[Input for this task — start]
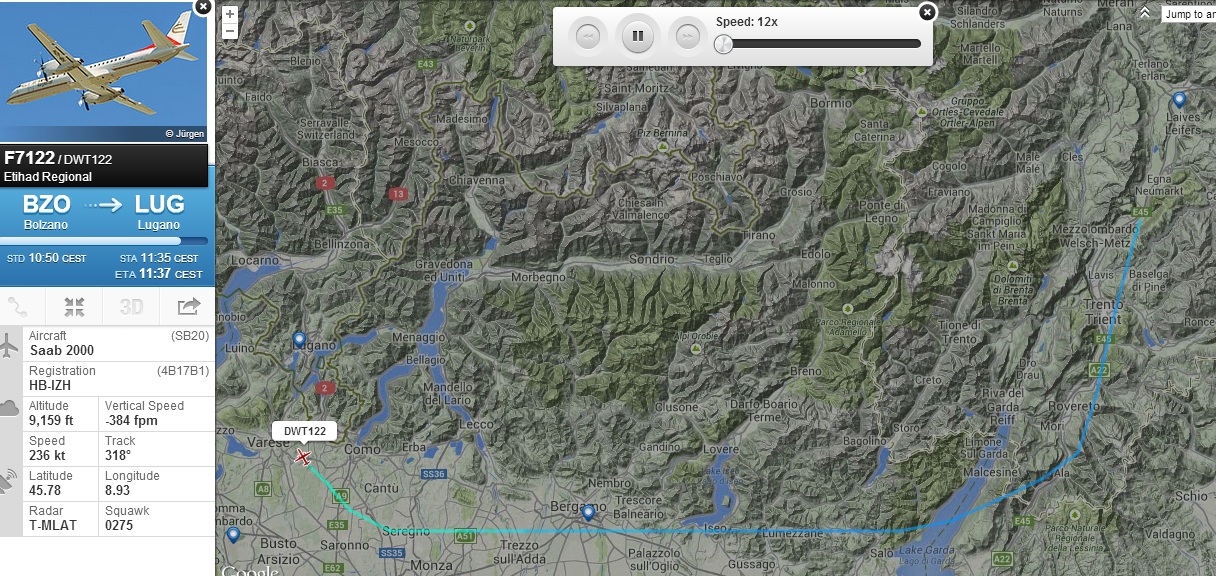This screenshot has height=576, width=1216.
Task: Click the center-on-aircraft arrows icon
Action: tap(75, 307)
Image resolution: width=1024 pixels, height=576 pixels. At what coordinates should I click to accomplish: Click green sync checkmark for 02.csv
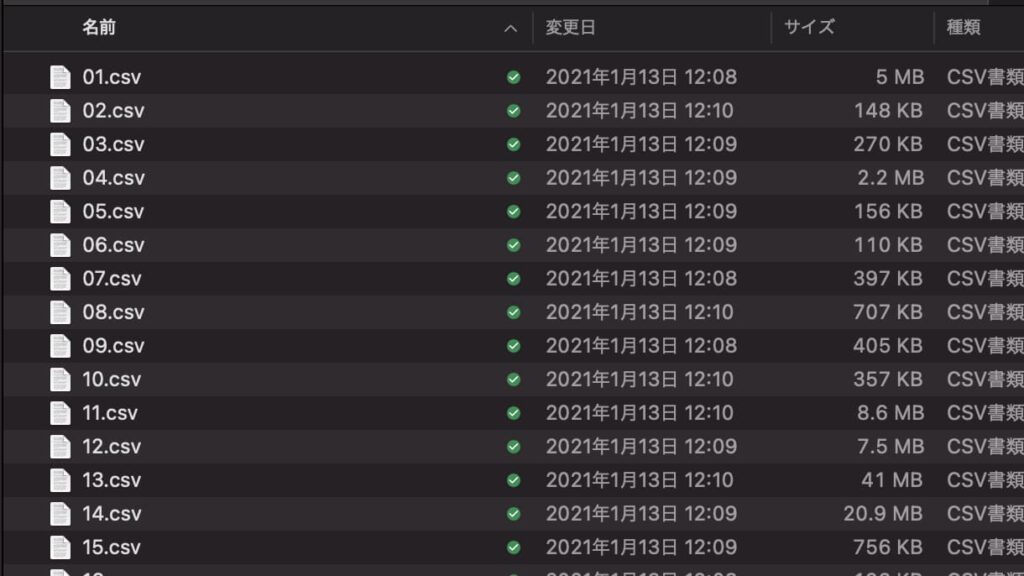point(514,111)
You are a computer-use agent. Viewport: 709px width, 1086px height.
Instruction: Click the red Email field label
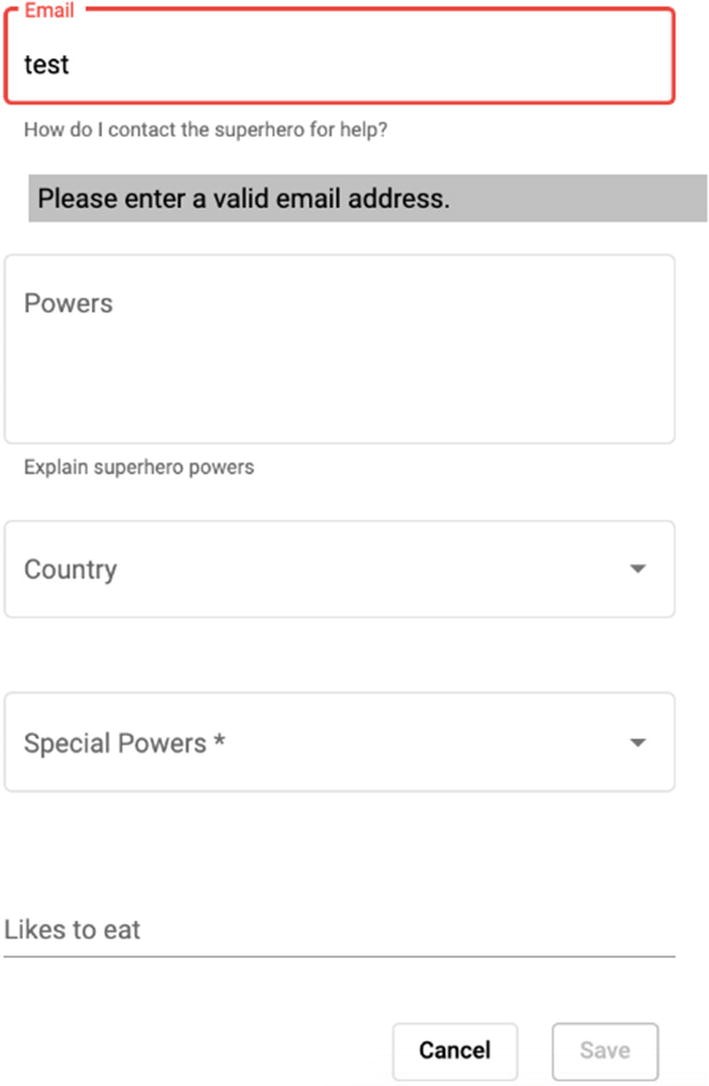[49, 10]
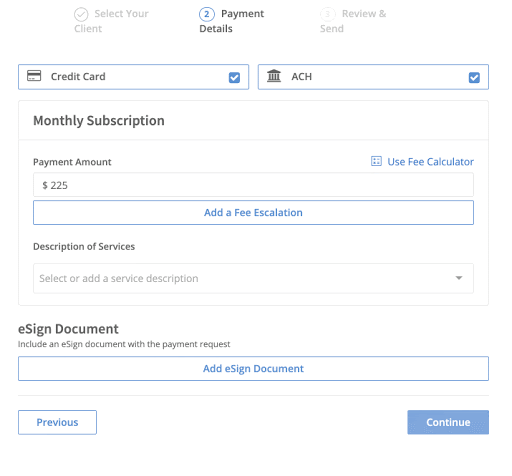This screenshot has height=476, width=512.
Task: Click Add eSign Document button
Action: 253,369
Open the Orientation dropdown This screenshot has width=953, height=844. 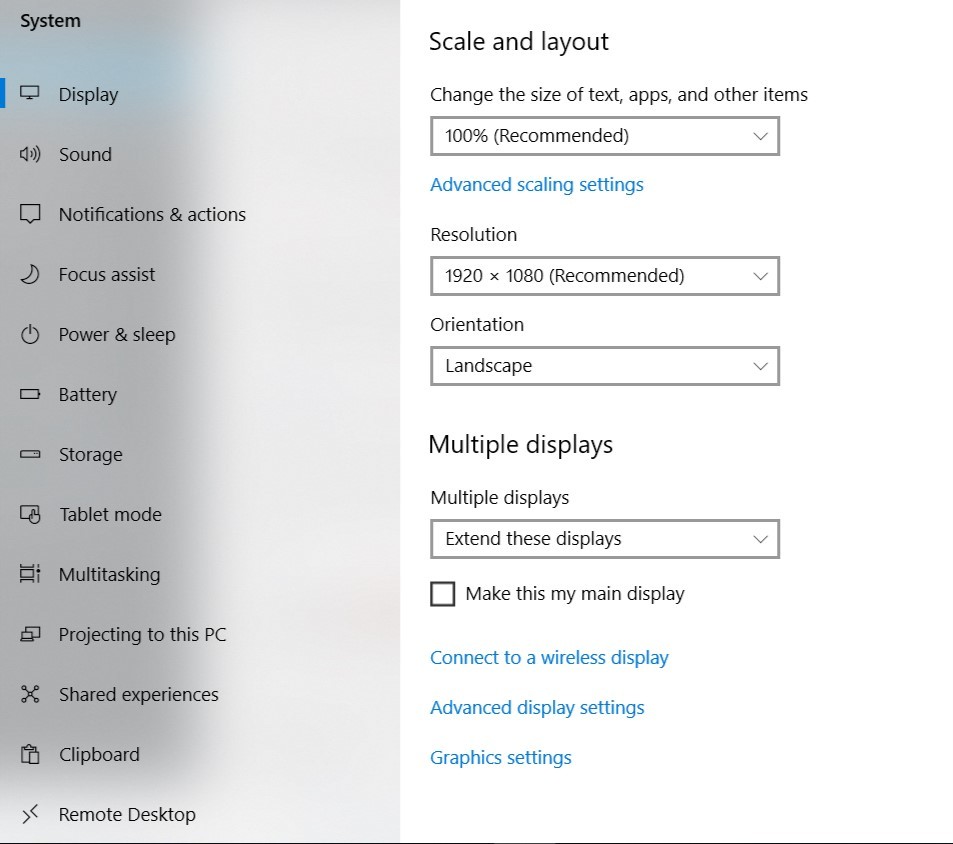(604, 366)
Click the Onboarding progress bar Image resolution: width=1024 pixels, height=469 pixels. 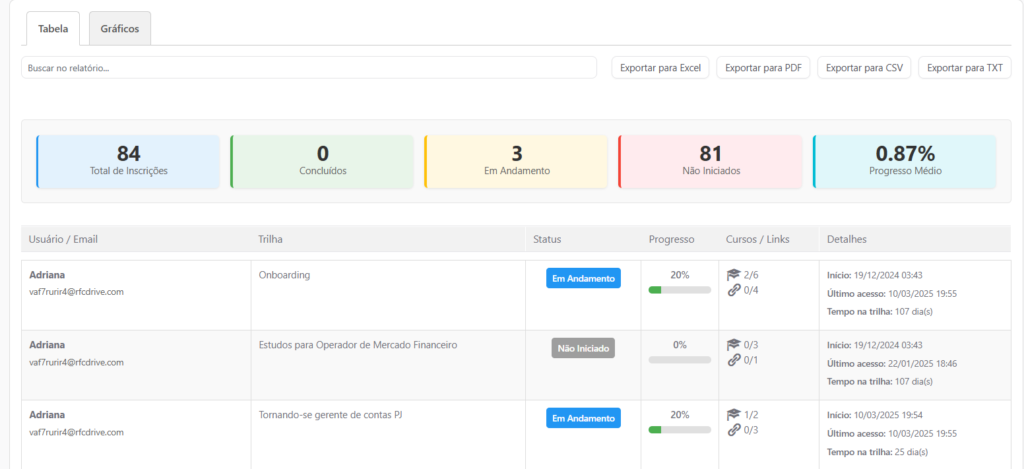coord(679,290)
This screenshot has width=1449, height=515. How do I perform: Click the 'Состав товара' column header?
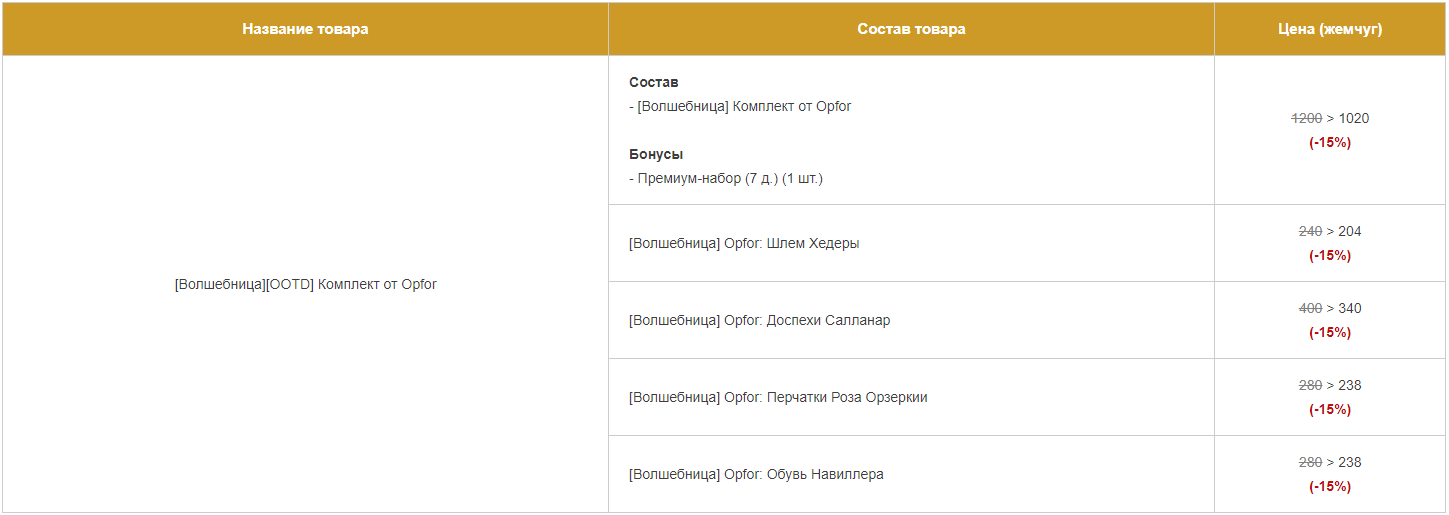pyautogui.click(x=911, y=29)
[Input for this task — finish]
#### Work item
Your copy should hold only the lines from the one containing "This screenshot has width=1449, height=515." through the last line of the listing, both included, retyped exactly and free of pictures.

#### The completed task
This screenshot has width=1449, height=515. How do I perform: Click the 'Состав товара' column header?
pyautogui.click(x=911, y=29)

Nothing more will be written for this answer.